Task goal: Rewrite the items as a Markdown table with the columns Row and Line, numbering each line and leaving out blank lines. Begin at the first line of the items and stop after the line that contains "Uncheck the Alcion".

Input for this task:
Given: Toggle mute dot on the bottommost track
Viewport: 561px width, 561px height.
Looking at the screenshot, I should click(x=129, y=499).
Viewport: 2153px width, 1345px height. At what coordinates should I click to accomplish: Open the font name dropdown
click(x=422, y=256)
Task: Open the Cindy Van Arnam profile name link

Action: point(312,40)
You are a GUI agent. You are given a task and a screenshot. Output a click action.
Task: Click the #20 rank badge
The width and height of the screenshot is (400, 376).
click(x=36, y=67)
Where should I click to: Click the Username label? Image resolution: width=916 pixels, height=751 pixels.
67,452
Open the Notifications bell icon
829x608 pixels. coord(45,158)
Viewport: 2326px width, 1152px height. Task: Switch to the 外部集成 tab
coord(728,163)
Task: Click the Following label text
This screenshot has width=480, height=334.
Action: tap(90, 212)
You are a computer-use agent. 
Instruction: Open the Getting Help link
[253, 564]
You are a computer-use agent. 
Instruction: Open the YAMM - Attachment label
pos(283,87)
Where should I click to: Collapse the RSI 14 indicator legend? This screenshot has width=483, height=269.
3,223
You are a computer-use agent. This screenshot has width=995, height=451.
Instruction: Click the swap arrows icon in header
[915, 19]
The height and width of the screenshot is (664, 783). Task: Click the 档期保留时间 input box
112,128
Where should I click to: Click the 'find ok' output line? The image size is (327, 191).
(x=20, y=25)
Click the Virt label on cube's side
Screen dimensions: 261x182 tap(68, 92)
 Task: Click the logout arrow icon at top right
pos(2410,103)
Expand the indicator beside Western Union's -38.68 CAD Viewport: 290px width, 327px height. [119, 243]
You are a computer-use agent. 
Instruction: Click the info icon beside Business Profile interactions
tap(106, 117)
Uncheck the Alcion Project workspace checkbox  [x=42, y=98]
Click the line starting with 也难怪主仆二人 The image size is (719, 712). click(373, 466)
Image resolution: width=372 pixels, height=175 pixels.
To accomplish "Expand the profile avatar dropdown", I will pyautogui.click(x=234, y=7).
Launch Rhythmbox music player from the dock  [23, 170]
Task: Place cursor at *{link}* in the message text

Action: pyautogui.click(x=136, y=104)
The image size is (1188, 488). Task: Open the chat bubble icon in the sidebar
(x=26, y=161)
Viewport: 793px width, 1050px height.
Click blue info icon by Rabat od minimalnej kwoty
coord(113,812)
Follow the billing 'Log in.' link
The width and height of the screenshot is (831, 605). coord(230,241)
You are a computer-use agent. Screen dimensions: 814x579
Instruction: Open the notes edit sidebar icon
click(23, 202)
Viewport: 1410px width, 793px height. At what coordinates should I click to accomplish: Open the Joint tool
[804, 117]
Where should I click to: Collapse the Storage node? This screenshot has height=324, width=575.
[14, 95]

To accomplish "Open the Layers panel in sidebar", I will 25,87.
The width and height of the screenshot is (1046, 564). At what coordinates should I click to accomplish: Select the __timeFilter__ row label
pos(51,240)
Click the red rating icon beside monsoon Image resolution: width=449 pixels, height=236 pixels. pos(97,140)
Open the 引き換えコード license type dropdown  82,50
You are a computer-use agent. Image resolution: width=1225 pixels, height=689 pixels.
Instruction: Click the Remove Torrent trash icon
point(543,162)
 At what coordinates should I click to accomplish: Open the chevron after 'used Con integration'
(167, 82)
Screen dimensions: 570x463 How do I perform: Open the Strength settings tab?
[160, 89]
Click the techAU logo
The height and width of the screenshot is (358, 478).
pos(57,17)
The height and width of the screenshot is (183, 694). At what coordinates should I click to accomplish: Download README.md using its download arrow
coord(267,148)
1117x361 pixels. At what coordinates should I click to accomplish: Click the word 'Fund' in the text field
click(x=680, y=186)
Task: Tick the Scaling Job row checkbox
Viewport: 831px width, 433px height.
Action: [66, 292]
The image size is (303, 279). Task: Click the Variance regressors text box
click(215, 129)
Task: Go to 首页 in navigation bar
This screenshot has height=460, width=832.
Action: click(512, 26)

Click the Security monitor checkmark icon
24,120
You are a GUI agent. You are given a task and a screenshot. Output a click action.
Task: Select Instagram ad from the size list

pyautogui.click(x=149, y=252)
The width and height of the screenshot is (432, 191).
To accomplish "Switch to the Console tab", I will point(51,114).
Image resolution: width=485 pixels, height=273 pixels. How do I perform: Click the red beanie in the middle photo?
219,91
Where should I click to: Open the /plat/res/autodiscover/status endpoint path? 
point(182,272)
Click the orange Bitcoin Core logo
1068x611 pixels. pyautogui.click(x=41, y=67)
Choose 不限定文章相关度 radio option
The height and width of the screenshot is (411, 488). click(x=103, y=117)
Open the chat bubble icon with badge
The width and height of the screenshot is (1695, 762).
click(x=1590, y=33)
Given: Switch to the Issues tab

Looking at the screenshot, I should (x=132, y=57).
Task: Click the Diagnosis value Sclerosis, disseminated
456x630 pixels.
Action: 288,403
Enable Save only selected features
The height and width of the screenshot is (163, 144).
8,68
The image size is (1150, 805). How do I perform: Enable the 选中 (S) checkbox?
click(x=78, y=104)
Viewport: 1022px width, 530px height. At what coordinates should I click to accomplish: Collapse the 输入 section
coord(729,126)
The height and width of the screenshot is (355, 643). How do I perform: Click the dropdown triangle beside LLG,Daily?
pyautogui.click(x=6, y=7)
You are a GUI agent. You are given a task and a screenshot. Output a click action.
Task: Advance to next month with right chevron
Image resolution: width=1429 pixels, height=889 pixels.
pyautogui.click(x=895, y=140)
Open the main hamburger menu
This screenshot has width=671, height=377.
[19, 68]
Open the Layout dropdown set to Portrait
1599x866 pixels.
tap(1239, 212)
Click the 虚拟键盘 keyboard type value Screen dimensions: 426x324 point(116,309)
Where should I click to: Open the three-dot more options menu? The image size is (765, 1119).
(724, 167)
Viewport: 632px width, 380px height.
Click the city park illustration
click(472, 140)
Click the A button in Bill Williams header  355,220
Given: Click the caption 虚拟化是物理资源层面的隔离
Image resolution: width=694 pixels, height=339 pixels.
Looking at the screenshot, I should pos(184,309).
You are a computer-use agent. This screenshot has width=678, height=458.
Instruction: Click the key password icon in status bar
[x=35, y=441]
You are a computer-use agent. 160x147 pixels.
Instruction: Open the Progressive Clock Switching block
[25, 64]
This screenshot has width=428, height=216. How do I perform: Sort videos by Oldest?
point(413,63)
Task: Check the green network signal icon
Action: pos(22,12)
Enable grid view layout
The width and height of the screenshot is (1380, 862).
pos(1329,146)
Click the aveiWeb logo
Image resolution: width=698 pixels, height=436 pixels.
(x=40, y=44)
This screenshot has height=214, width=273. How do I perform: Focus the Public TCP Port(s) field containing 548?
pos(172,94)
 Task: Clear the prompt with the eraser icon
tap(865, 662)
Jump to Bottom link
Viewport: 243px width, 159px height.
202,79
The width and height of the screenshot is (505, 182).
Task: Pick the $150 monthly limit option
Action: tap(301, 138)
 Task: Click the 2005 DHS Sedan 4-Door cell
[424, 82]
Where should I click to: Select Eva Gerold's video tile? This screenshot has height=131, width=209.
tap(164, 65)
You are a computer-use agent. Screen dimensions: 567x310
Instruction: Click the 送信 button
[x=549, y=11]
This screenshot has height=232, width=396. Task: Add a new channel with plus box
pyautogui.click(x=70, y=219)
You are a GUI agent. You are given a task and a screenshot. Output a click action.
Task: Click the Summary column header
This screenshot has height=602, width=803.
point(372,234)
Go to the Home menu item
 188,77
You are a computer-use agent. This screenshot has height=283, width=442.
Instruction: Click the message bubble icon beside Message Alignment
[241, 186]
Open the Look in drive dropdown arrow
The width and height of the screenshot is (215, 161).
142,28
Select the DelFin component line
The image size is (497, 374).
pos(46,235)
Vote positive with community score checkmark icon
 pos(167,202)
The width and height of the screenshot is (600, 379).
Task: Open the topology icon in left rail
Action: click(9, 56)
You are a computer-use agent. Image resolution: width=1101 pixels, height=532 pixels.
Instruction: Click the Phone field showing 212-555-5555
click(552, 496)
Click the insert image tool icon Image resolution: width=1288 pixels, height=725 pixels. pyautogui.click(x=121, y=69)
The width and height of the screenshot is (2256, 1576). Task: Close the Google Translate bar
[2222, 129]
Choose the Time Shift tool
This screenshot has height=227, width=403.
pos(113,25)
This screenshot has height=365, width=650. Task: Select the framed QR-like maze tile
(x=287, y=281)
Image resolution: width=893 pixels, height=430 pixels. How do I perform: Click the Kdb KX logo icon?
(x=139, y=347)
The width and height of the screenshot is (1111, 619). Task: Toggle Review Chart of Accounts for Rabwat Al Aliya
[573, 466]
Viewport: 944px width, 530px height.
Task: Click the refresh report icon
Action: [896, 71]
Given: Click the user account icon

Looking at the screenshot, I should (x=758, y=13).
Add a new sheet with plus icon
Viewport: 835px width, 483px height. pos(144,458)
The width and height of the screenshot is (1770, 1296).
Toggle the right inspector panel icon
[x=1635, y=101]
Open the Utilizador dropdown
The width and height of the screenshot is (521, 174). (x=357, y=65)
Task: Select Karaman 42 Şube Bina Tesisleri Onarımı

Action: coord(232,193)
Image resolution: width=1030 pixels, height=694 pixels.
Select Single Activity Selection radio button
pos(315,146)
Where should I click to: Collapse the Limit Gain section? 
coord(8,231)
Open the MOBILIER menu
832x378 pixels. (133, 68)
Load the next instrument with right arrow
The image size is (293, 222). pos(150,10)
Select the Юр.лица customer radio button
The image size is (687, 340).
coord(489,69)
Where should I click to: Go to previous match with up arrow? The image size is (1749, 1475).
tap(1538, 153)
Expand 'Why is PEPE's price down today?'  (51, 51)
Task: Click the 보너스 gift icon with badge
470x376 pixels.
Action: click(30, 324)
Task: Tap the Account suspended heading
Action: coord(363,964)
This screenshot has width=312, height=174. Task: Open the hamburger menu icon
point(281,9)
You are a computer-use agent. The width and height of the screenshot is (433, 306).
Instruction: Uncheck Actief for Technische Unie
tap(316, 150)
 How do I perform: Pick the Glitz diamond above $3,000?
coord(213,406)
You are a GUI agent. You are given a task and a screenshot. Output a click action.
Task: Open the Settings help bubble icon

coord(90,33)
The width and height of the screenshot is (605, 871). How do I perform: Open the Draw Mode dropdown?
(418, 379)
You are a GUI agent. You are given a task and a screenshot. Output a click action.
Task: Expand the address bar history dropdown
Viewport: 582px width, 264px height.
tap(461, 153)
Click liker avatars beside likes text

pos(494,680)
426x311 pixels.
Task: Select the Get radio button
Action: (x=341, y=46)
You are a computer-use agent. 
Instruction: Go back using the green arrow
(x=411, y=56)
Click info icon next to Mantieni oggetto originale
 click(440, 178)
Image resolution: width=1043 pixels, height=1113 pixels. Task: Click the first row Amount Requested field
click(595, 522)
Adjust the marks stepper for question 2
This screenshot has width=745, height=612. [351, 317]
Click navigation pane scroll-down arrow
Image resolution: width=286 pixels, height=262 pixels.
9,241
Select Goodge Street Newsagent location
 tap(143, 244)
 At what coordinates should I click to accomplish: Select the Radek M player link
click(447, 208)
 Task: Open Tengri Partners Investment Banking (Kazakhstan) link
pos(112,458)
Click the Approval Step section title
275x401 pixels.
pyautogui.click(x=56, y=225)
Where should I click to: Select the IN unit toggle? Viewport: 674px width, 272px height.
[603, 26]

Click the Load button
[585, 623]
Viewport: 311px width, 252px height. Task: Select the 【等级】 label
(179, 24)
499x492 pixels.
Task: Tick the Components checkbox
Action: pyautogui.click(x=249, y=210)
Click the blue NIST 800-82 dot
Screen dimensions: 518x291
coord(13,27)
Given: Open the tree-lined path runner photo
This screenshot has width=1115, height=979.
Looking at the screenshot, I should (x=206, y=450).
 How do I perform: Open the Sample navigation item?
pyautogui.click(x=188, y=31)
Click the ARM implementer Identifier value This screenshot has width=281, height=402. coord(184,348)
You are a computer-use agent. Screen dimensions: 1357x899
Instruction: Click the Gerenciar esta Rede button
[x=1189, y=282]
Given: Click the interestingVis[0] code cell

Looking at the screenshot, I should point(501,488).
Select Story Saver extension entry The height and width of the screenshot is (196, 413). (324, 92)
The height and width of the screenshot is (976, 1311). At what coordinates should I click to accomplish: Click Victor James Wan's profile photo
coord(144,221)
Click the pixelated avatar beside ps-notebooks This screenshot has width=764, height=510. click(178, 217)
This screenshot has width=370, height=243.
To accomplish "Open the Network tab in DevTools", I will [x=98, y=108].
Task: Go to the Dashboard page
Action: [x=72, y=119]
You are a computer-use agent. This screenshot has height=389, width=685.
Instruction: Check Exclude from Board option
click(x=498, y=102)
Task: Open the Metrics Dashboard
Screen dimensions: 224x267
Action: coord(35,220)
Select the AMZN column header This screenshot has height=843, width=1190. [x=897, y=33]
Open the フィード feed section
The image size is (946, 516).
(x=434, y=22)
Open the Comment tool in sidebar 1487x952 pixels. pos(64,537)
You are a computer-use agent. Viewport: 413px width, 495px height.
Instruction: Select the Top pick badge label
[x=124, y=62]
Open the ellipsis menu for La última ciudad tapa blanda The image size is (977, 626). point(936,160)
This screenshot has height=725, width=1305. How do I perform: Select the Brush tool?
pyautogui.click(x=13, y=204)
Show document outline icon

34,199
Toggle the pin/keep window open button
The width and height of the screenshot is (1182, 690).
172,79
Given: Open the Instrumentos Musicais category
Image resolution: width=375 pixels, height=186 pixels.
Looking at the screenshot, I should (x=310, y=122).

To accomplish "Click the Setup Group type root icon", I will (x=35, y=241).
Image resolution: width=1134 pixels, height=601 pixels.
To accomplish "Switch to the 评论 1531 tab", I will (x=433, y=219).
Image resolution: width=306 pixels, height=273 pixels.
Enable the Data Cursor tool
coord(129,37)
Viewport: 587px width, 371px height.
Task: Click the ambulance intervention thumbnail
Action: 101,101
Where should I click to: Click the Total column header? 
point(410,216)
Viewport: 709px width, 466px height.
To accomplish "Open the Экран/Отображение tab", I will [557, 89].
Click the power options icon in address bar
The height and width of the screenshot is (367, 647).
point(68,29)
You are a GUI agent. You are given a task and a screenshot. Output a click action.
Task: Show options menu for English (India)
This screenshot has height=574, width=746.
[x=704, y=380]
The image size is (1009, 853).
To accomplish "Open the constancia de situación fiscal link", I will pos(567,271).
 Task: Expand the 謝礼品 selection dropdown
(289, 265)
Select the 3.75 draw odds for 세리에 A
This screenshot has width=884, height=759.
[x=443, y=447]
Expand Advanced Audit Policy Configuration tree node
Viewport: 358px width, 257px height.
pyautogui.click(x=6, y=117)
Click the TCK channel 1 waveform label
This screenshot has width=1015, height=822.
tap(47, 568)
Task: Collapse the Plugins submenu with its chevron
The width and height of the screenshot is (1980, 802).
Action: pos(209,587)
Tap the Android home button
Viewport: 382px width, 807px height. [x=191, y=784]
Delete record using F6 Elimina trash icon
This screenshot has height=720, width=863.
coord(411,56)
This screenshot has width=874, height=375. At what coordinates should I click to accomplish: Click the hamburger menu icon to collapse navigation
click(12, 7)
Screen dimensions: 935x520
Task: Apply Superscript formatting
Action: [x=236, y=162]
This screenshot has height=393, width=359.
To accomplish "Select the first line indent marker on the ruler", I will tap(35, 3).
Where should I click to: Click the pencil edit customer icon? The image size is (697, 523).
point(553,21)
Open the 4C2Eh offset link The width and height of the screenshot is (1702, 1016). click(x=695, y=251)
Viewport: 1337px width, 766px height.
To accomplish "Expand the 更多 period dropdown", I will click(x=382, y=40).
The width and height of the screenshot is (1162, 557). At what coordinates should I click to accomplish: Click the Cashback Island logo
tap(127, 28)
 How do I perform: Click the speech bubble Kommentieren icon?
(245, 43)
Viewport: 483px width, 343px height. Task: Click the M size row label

Task output:
| Row | Line |
|---|---|
| 1 | Given: Toggle mute dot on the bottommost track |
| 2 | Viewport: 561px width, 561px height. |
| 3 | Looking at the screenshot, I should click(x=129, y=499). |
| 4 | Viewport: 2153px width, 1345px height. At what coordinates should I click to accomplish: Open the font name dropdown |
| 5 | click(x=422, y=256) |
| 6 | Task: Open the Cindy Van Arnam profile name link |
| 7 | Action: point(312,40) |
| 8 | You are a GUI agent. You are given a task and a screenshot. Output a click action. |
| 9 | Task: Click the #20 rank badge |
| 10 | The width and height of the screenshot is (400, 376). |
| 11 | click(x=36, y=67) |
| 12 | Where should I click to: Click the Username label? Image resolution: width=916 pixels, height=751 pixels. |
| 13 | 67,452 |
| 14 | Open the Notifications bell icon |
| 15 | 829x608 pixels. coord(45,158) |
| 16 | Viewport: 2326px width, 1152px height. Task: Switch to the 外部集成 tab |
| 17 | coord(728,163) |
| 18 | Task: Click the Following label text |
| 19 | This screenshot has width=480, height=334. |
| 20 | Action: tap(90, 212) |
| 21 | You are a computer-use agent.  |
| 22 | Instruction: Open the Getting Help link |
| 23 | [253, 564] |
| 24 | You are a computer-use agent.  |
| 25 | Instruction: Open the YAMM - Attachment label |
| 26 | pos(283,87) |
| 27 | Where should I click to: Collapse the RSI 14 indicator legend? This screenshot has width=483, height=269. |
| 28 | 3,223 |
| 29 | You are a computer-use agent. This screenshot has width=995, height=451. |
| 30 | Instruction: Click the swap arrows icon in header |
| 31 | [915, 19] |
| 32 | The height and width of the screenshot is (664, 783). Task: Click the 档期保留时间 input box |
| 33 | 112,128 |
| 34 | Where should I click to: Click the 'find ok' output line? The image size is (327, 191). |
| 35 | (x=20, y=25) |
| 36 | Click the Virt label on cube's side |
| 37 | Screen dimensions: 261x182 tap(68, 92) |
| 38 |  Task: Click the logout arrow icon at top right |
| 39 | pos(2410,103) |
| 40 | Expand the indicator beside Western Union's -38.68 CAD Viewport: 290px width, 327px height. [119, 243] |
| 41 | You are a computer-use agent.  |
| 42 | Instruction: Click the info icon beside Business Profile interactions |
| 43 | tap(106, 117) |
| 44 | Uncheck the Alcion Project workspace checkbox  [x=42, y=98] |